== WHAT THE EXERCISE ASKS ==
Return the records that follow unaltered. Omit every picture.
** Opening INPUT DATA block **
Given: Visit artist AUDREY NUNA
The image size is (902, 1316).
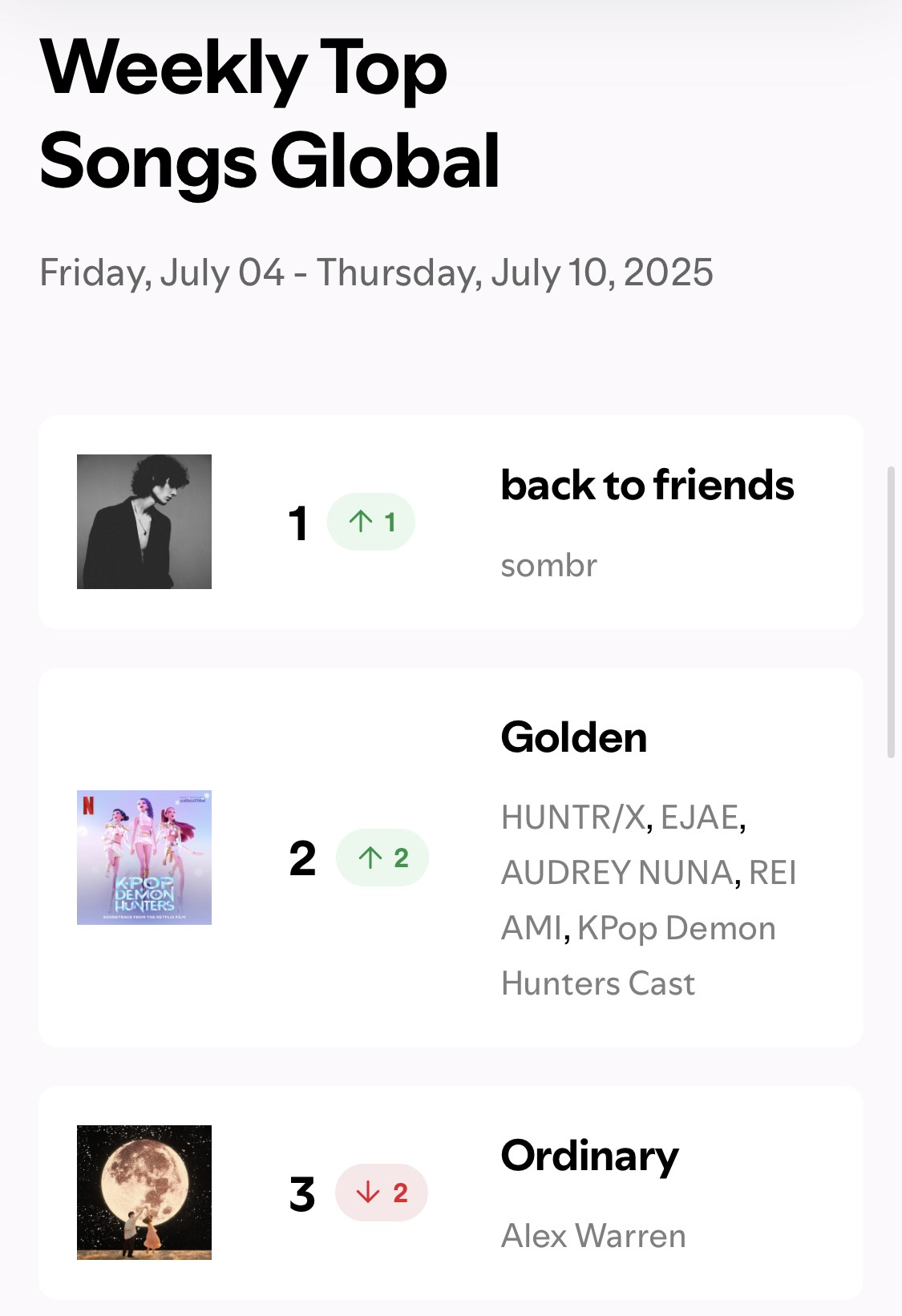Looking at the screenshot, I should pyautogui.click(x=617, y=873).
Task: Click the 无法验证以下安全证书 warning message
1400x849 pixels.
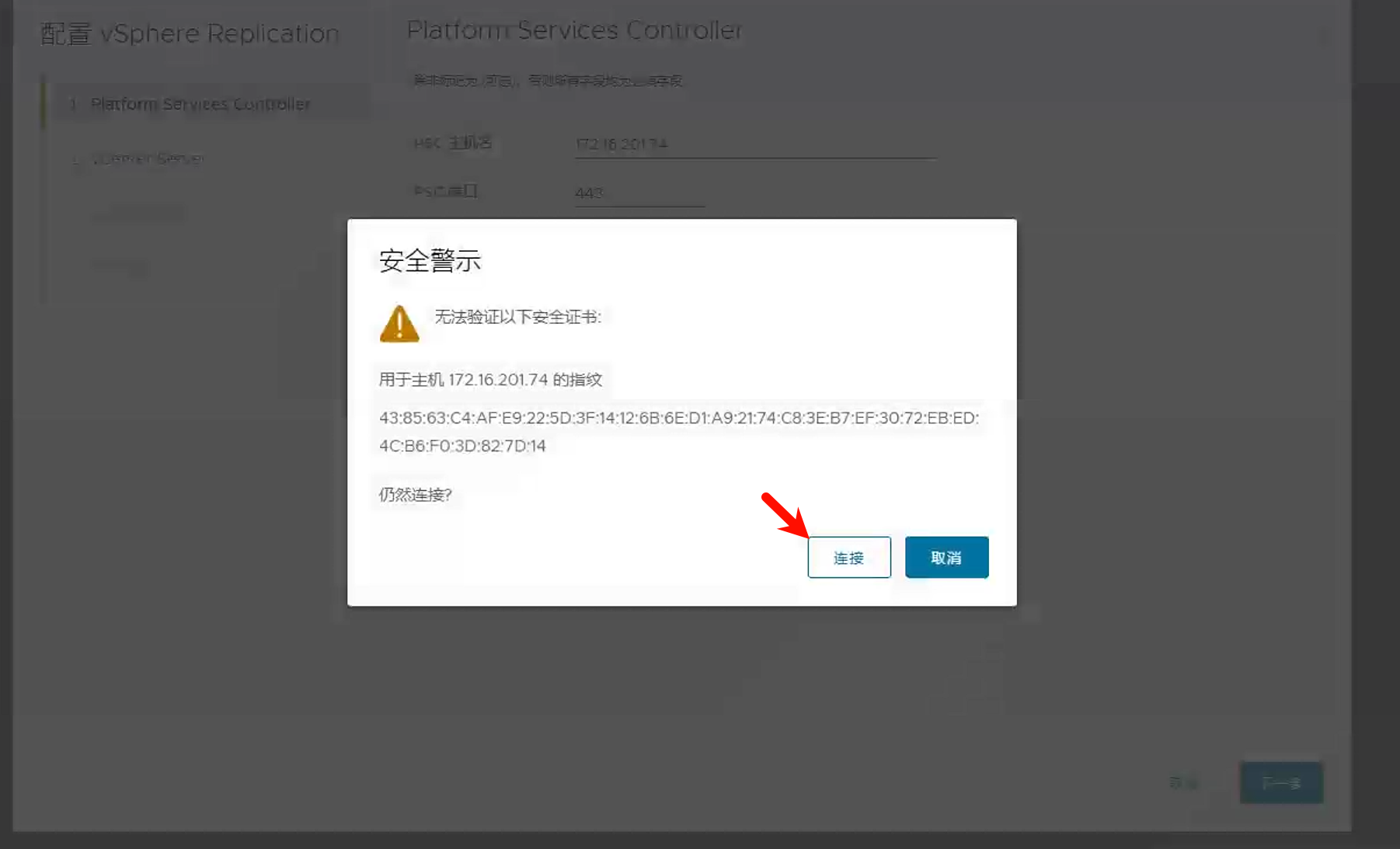Action: [x=517, y=317]
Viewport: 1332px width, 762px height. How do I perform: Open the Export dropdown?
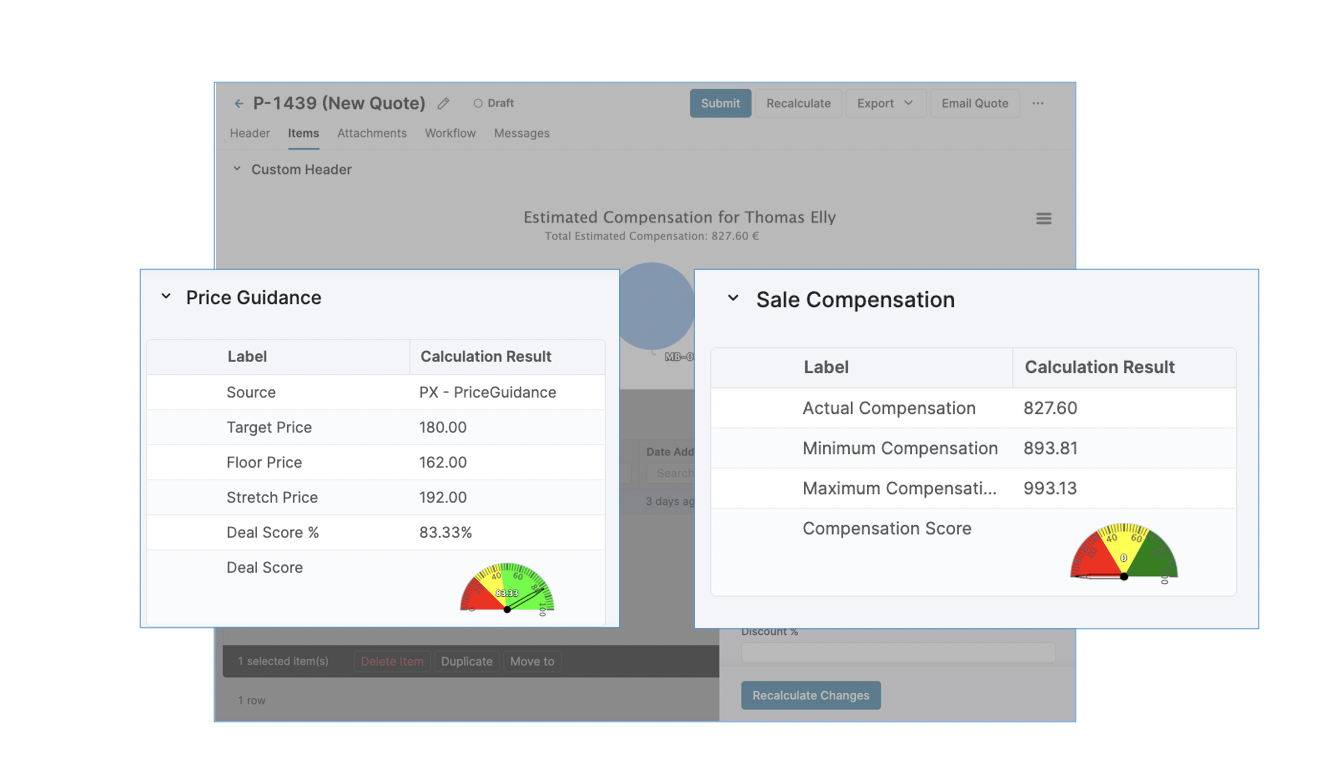(885, 103)
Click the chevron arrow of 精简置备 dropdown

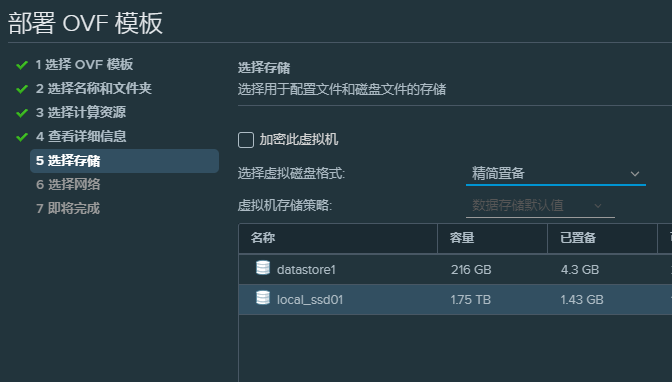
** Closing INPUT DATA block **
== OUTPUT FOR THIS EXERCISE ==
Given: Visit artist AUDREY NUNA
The image size is (902, 1316).
Looking at the screenshot, I should pyautogui.click(x=617, y=873).
Task: Click the 无法验证以下安全证书 warning message
1400x849 pixels.
Action: [x=517, y=317]
Viewport: 1332px width, 762px height. How do I perform: Open the Export dropdown?
(885, 103)
Click the chevron arrow of 精简置备 dropdown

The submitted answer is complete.